DIRECTIONS FOR THIS TASK:
Print only the lines that begin at the line containing "Viewport: 1372px width, 881px height." and end at the last line of the material, both included, without any change.
[Start of section]
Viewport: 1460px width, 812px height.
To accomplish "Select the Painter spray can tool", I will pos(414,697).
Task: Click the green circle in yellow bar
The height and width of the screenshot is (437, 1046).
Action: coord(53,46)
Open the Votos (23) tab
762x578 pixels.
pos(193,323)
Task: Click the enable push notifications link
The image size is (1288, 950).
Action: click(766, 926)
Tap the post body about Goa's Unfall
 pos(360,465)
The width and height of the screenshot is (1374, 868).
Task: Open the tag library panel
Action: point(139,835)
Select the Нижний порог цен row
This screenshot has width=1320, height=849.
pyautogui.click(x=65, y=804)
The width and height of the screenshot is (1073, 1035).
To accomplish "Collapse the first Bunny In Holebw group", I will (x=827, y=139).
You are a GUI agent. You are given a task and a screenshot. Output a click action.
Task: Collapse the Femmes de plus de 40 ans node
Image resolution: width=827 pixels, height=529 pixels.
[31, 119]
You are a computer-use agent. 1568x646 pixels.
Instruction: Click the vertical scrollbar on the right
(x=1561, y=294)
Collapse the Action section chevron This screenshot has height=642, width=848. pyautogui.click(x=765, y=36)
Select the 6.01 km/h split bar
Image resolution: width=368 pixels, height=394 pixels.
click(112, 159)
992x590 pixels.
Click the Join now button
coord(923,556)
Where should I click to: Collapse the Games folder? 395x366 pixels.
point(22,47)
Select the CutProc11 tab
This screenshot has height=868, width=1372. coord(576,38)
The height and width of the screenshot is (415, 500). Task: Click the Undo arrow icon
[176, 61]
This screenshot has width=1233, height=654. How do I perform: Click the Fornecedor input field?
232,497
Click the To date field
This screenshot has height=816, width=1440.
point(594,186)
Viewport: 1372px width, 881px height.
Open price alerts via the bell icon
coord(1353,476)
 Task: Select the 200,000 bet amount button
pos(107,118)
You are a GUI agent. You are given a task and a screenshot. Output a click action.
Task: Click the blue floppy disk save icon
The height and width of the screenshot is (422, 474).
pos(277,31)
[End of section]
ANSWER SECTION:
Viewport: 1372px width, 881px height.
Open price alerts via the bell icon
coord(1353,476)
 Task: Select the 200,000 bet amount button
pos(107,118)
You are a GUI agent. You are given a task and a screenshot. Output a click action.
Task: Click the blue floppy disk save icon
The height and width of the screenshot is (422, 474).
pos(277,31)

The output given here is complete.